I won’t get all nerdy for The Nightly readers trying to relax, but bitcoin was never meant to correlate to traditional finance. Hidden in the computer code of the first bitcoin, created just after the financial crisis in 2009, is a snarky comment about bank bailouts. Satoshi Nakamoto, its pseudonymous creator, saw bitcoin as an asset free from sovereign and monetary risk, as well as traditional counter-party risk. In theory, bitcoin was made for times like this. It’s why people refer to it as “digital gold”

Pav Hundal.
Pav Hundal. Credit: Leah Desborough

In practice, for much of its young life, bitcoin has tracked business cycles and still does. So should Australian investors see it as a safe haven to wait out the tariff storm?

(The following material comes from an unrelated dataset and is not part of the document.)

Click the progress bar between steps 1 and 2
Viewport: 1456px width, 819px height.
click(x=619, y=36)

Gold is still the obvious choice during times of trouble. It’s the asset you buy when you don’t trust governments to behave — which is to say, now. Prices have pierced new highs, recently nudging past $3500 per ounce. Yes, certain technical indicators may point to gold being overbought in the short term, but this isn’t just about short-term trades, it’s about long-term trust and preservation of wealth. Gold doesn’t default. It doesn’t get diluted. It doesn’t tweet monetary policy decisions from a golf cart.

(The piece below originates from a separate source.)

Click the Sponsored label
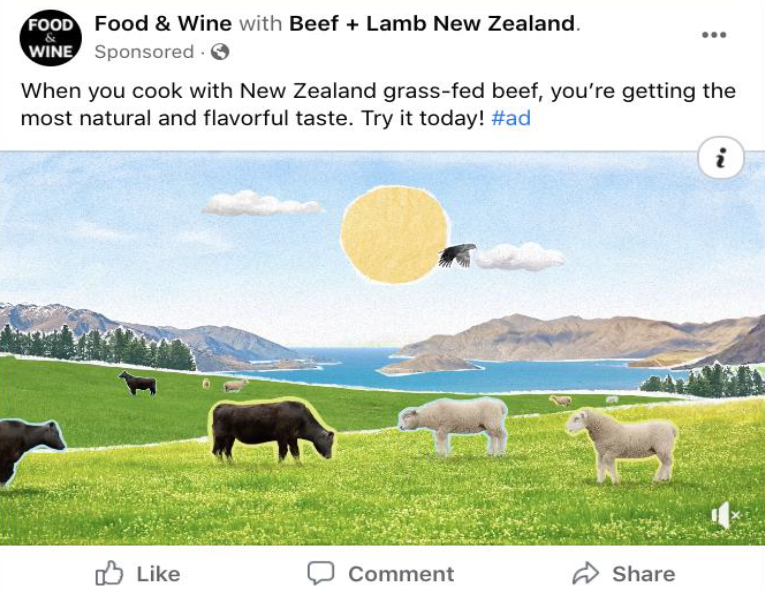 [x=144, y=52]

Now to bitcoin. For the uninitiated, bitcoin is a digital asset that runs on a decentralised, public network. It is autonomous and borderless and can’t be controlled by any government or bank. Not even Trump. Hence a lot of investors see the original cryptocurrency — like gold — as a hedge against sovereign risk. It’s the only asset on Earth with a mathematically enforced supply limit. No politician can print more. No central bank can tweak its issuance rate. And unlike gold, trillions of dollars can be quickly transferred across the world without the need for shipping containers or private security.

That’s not to say bitcoin is perfect. It’s not. It is volatile and a lot of it is tightly held by a few wallets. The scope to move its price does exist. But the idea that bitcoin has no place in serious portfolios because it’s “just computer code’” — ones and zeros — is a bit of a nonsense. Most of us happily hold invisible assets in our portfolios that are only worth what people are willing to pay. The majority of any ASX exchange traded fund investment doesn’t “exist” either. It comprises intangibles like brand, reputation, goodwill, algorithms, culture and so on.

So perhaps it’s no surprise that investors are turning to gold and bitcoin in the current environment. Morningstar analysts report that the best opportunities for returns are no longer in the US, where valuations look stretched and political risks are mounting. Capital is becoming nomadic — seeking yield and safety where governments can’t screw-up your portfolio. Bitcoin is worth a look.